Poetic, enigmatic and beautifully haunting is Aditya Assarat’s Wonderful Town which traces the progress of a doomed love affair between a local girl and an outsider in a closed community still suffering the devastations of the 2004 tsunami. Even more tender is the story of a housewife who learns how to give transcience a permanent form by capturing those Everlasting Moments with her camera in Troell’s magnificent account of working-class life in Sweden between the wars.
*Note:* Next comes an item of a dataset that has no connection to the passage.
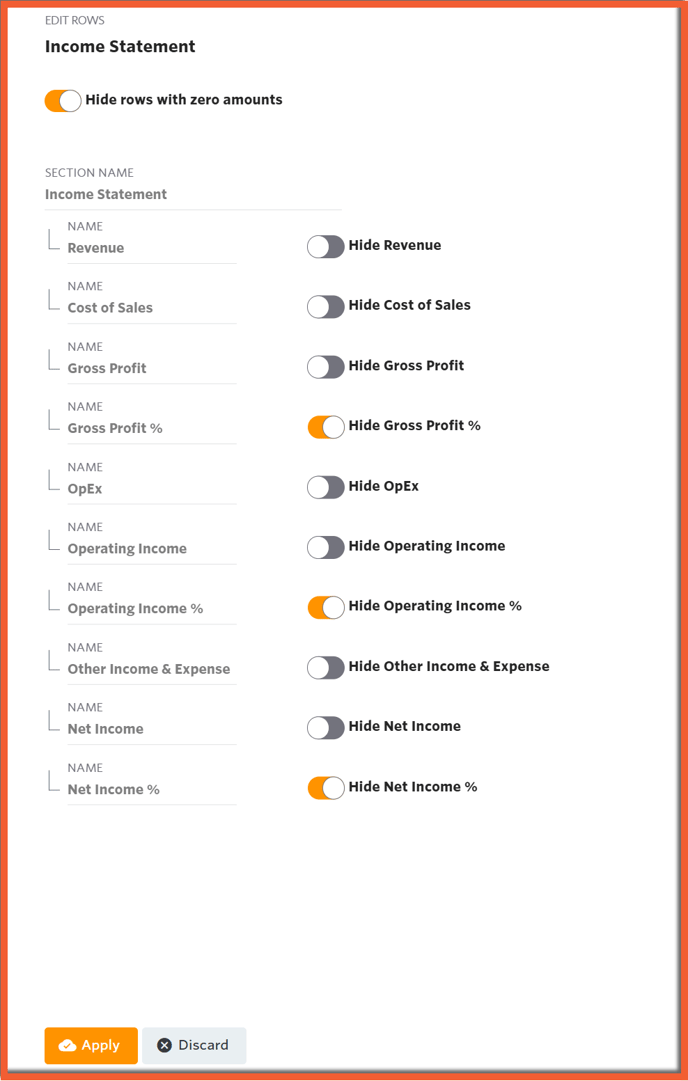
Task: Enable the Hide Revenue toggle
Action: [325, 246]
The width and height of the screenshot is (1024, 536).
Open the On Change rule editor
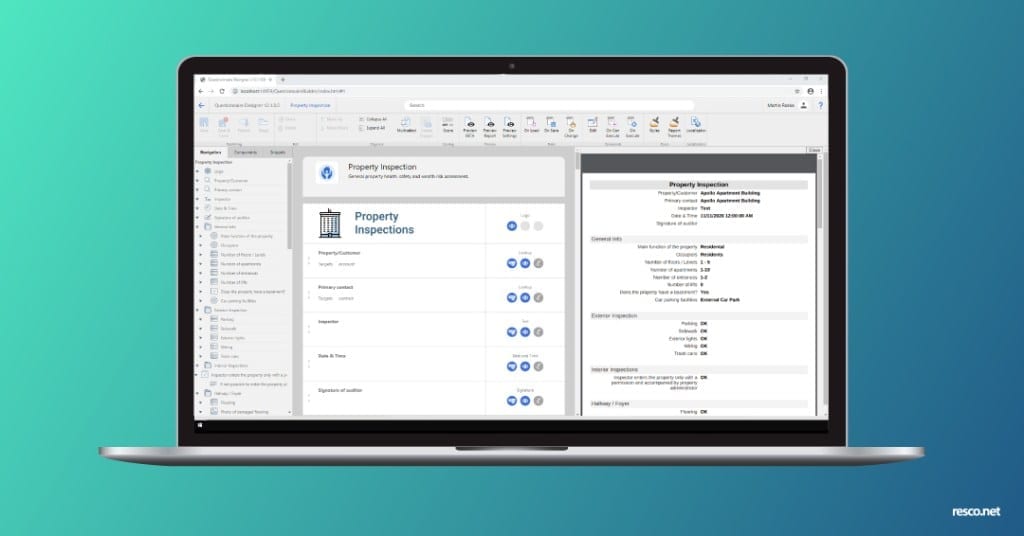pyautogui.click(x=571, y=123)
In Broken Embraces, a film of great beauty and acute intelligence, Almodovar who is a passionate romantic obsessed with cinema, narrates the painful sacrifices involved in a series of relationships between parents and children. And maternal bonds feature in Safy Nebbou’s disturbing film The Mark of an Angel which portrays the metaphysical nature of the instincts of a mother whose mind has been shattered by grief.
This year’s edition of the Festival also covers a range of films which touch on a wide spectrum of genres: Chan’s spectacular The Warlords about the Christian Taiping Rebellion in China in the late 19th century; Kapadia’s Far North which tells of a savage primal myth set in an unidentified timeless landscape: Joans Cuaron’s experimental, minimalist Ano Una told through still photographs only; Podeswa’s Fugitive Pieces, an imagined biography originating from the Nazi pogroms; Duncan Jones’ psychological science fiction Moon. Kim-Ji-Woon’s action packed The Good The Bad The Weird and Advani’s Bollywood romp Chandni Chowk to China.
Good films are a vital part of any country’s cultural heritage. There is an instance in Everlasting Moments when Maria, as she acquires her first camera, is told “you have the gift of seeing” and the camera provides her with a deeper understanding of life and history. This is what good cinema is about.
KRS Film Distributors, organisers of the Malta International Film Festival in the last five years, have pleasure in announcing the 6th edition of the Festival which is to be held at the Embassy Cinema in Valletta from tomorrow to Tuesday 10 November. The first films to be shown tomorrow are Broken Embraces, directed by Pedro Almodovar and The Baadermeinhof Complex directed by Uli Edel.
During the two week Festival, KRS will be once again presenting for exhibition films from 14 different countries, 12 of which are either winners or have been nominated for awards at renowned International Festivals.
Eleven of the films are in original dialogue with English subtitles, with the remaining three having English dialogue.
Prices of admission to all films will be Monday to Friday before 5pm – e5. After 5pm and weekends – e6.20.